Publication information
- Publisher: Quality Comics
- First appearance: National Comics #1 (July 1940)

In-story information
- Alter ego: Jock Kellog
- Team affiliations: All-Star Squadron
- Abilities: Magic manipulation via magic cloak

= Merlin the Magician (character) =

Merlin the Magician is a superhero in the publications of Quality Comics in the 1940s and, briefly in the 1990s, by DC Comics. Merlin first appeared in National Comics #1 (July 1940). The character is a direct descendant of the Arthurian wizard Merlin and spent most of his time fighting Nazis, using, as his title page frequently read, "occult powers to aid democracies in their fight against oppression".

==Fictional character biography==
In 1940, while unhappily contemplating his waning fortunes, playboy Jock Kellog is contacted by a messenger who tells him his eccentric, wealthy uncle is ill and might be dying. Kellog races to the scene in rural England, hoping his financial troubles will be ameliorated by a great inheritance. Instead of the palatial residence he expected, Jock arrives at a modest cottage. Upon entering, he discovers it is filled with numerous antiques of Arthurian vintage. Kellog's uncle is indeed dying, and he tells the young playboy that he is the last of a line of men who can trace their descent directly from Merlin. Before dying, the old man gives Kellog a green, hooded cloak and tells him that, while wearing it, he will inherit all the powers of Merlin himself.

At first, Kellog disbelieves his uncle's story.

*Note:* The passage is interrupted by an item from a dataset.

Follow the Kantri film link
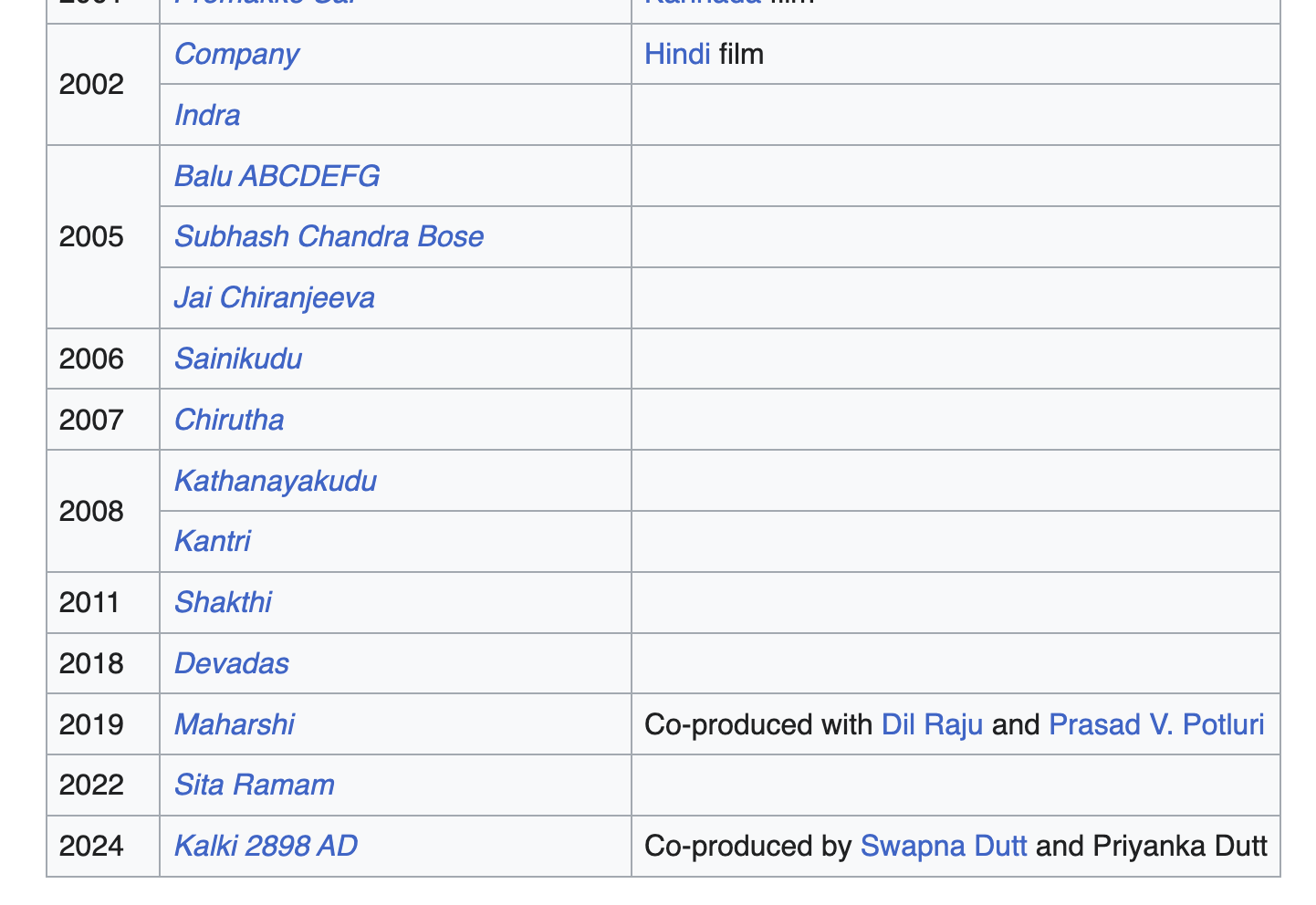 click(212, 542)
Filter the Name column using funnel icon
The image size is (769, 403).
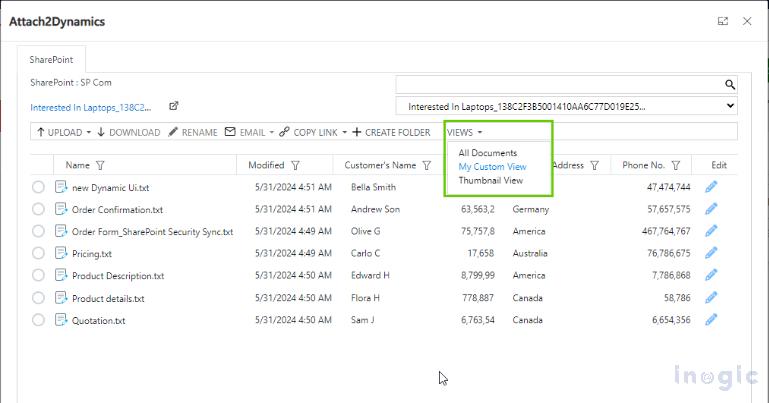point(100,166)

However, while wearing the cloak, Kellog instinctively uses magic to save a woman falling from a building, and comes to accept his uncle's story as true. He thereafter resolves to use his newfound abilities to aid mankind. Kellog assumes the name of his magical ancestor, Merlin, and goes about roaming Europe, fighting Nazis wherever he encounters them.

In 1945, Merlin the Magician was one of several magic and occult heroes who were contacted by Hourman to help defeat an entity known as "Stalker". Although the heroes were victorious, Merlin was killed in the battle. The disposition of his cloak remains unknown, perhaps because there is no one left of Merlin's line to use it, making the cloak useless.

==Powers and abilities==
Merlin possessed somewhat ill-defined but reputedly powerful magical abilities when wearing his magic cloak. He was shown able to produce virtually any effect that he could conceive. He could battle gods single-handedly, instantaneously teleport anywhere in the world, or summon mythological creatures to do his bidding. He also possessed astral projection, telekinesis, reality manipulation, and the ability to bring anyone back to life. Often, he could use his magic by speaking backwards.

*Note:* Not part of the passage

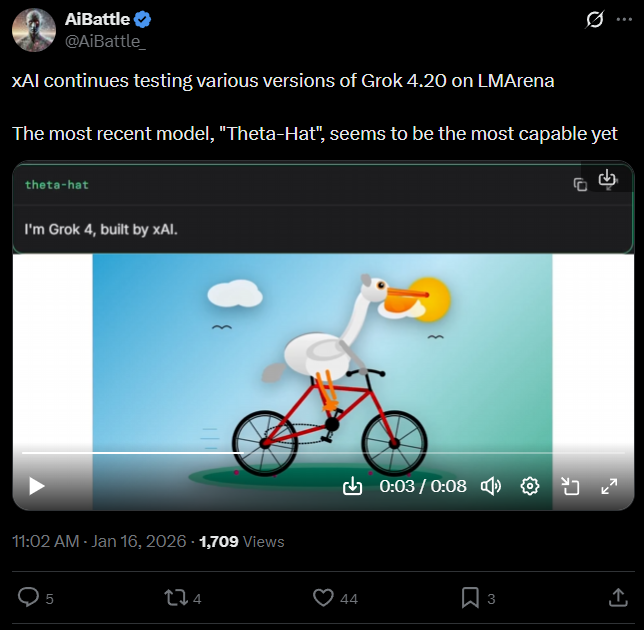Viewport: 644px width, 630px height.
Task: Like the post with heart icon
Action: click(323, 598)
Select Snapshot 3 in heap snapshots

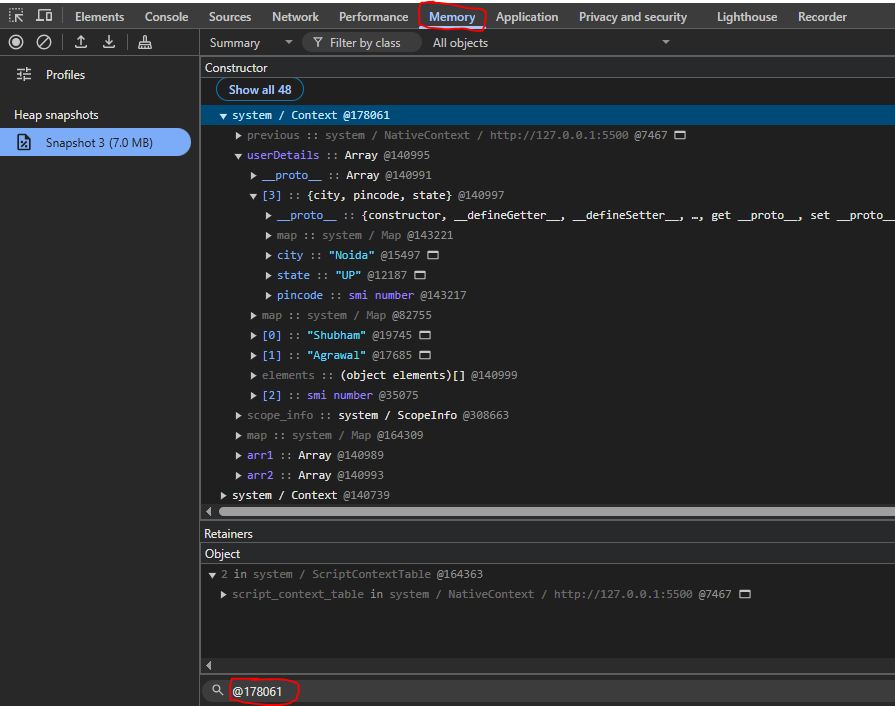click(95, 142)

==Similarity to other occult heroes==
Like numerous other magical heroes of the era, Merlin the Magician shares some similarities with Lee Falk's popular Mandrake the Magician strip, particularly in his appearance, which was a stereotypical prewar "stage magician" look, with a suit, mustache and cape. Like Zatara, who was similarly descended from a famous predecessor (Leonardo da Vinci), Merlin the Magician frequently invoked his magical effects by speaking them backwards (this attribute was given to him in National Comics #12 by writer-artist Fred Guardineer, who had himself previously created the backwards-talking Zatara for Action Comics).

==Appearances==
Merlin the Magician's final Quality Comics appearance was in National Comics #45. The last Merlin feature in National Comics appeared in issue #26. and thereafter followed an almost fifty-year hiatus for Merlin during which Quality Comics (or a large part of its stable of characters) was essentially folded into DC Comics. He made an appearance in All Star Comics v.2 #1 (May 1999), as a part of the 'Justice Society Returns' storyline. In that two-part arc, it was revealed that Merlin the Magician had actually died in battle with the supernatural entity known as "Stalker" in 1945.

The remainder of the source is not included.